Colloidal semiconductor quantum dots (QDs) have been considered to be a promising alternative to organic dyes for biological fluorescence imaging,^1,2 because of the superior properties such as wide tunability of the luminescence wavelength by controlling the size,³ high resistance to degradation in aqueous media,⁴ high photo-stability during long-term illumination,⁵etc. The highest quality colloidal QDs commercially available at present are II–IV and IV–VI compound semiconductor QDs. However, these QDs consist of toxic elements such as cadmium (Cd) and lead (Pb), which discourage their extensive applications as contrast agents for not only in vivo but also in vitro biological labeling.⁶ Compared to compound semiconductor QDs, silicon (Si) QDs have higher compatibility with biological substances⁷ and are intrinsically more suitable for biomedical applications. Recently, the quality of Si-QDs has been quickly catching up with that of compound semiconductor QDs.^8–16

For in vivo biomedical applications, Si-QDs should be hydrophilic and be dispersed in water in a wide pH range. Furthermore, the photoluminescence (PL) wavelength is preferably within the biological window (700–1000 nm).^17,18 Unfortunately, the majority of colloidal Si-QDs synthesized so far do not satisfy these criteria.
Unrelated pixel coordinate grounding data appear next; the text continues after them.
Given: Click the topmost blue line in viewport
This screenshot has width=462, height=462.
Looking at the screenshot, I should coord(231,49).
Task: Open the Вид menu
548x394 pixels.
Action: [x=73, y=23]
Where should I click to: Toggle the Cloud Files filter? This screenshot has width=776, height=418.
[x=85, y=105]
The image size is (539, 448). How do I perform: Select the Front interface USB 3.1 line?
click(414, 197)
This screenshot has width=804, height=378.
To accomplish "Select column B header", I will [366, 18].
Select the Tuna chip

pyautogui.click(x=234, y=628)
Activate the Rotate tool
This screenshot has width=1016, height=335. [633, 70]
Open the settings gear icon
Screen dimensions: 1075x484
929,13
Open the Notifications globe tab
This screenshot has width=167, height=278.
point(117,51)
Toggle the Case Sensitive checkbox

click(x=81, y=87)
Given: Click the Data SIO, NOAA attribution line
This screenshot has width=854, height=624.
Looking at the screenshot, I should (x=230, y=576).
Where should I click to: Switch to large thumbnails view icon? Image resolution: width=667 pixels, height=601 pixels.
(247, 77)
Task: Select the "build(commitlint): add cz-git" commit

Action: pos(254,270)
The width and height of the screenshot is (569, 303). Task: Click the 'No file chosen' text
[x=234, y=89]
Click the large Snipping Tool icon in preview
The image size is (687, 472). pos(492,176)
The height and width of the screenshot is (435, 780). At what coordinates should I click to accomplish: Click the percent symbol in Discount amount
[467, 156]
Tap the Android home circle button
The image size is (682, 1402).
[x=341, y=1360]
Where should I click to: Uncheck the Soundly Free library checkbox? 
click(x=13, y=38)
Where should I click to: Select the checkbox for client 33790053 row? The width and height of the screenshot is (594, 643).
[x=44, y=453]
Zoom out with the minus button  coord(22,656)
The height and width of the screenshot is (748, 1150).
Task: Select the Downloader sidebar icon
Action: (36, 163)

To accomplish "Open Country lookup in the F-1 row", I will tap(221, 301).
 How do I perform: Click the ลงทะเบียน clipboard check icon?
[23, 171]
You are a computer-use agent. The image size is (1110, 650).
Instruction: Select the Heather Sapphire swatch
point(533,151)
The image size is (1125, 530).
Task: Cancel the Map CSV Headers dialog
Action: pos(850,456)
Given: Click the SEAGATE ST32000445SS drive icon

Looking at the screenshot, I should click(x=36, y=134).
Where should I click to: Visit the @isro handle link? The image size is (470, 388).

In particular, in many cases, the surface of Si-QDs is hydrophobic,^14–16 and only a limited number of studies have been carried out on water-dispersible Si-QDs.^19–26 Ruckenstein et al.²⁷ synthesized poly(acrylic acid) grafted water-dispersible Si-QDs with a high PL quantum yield (QY) (24%). However, the PL was in the visible range (∼600 nm). Water-dispersible Si-QDs having PL in a similar range (650 nm) were reported by Zhong et al.²⁸ Their Si-QDs were capped with protein (IgG) and the PL exhibited high pH- and photo-stability.²⁸ Lin et al. realized water-dispersible Si-QDs by the formation of thick oxide shells, although the PL wavelength was very short (450 nm).²⁹ Erogbogbo et al.³⁰ employed a different approach to obtain the dispersibility in water. They synthesized polymer-coated or micelle-encapsulated Si-QD assemblies (50–150 nm), which showed stable PL around 650 nm. However, the large size of the Si-QD assemblies limits the application in specific fields. The development of Si-QDs dispersible in water in a wide pH range and having highly efficient stable PL in the NIR range is still a challenging task.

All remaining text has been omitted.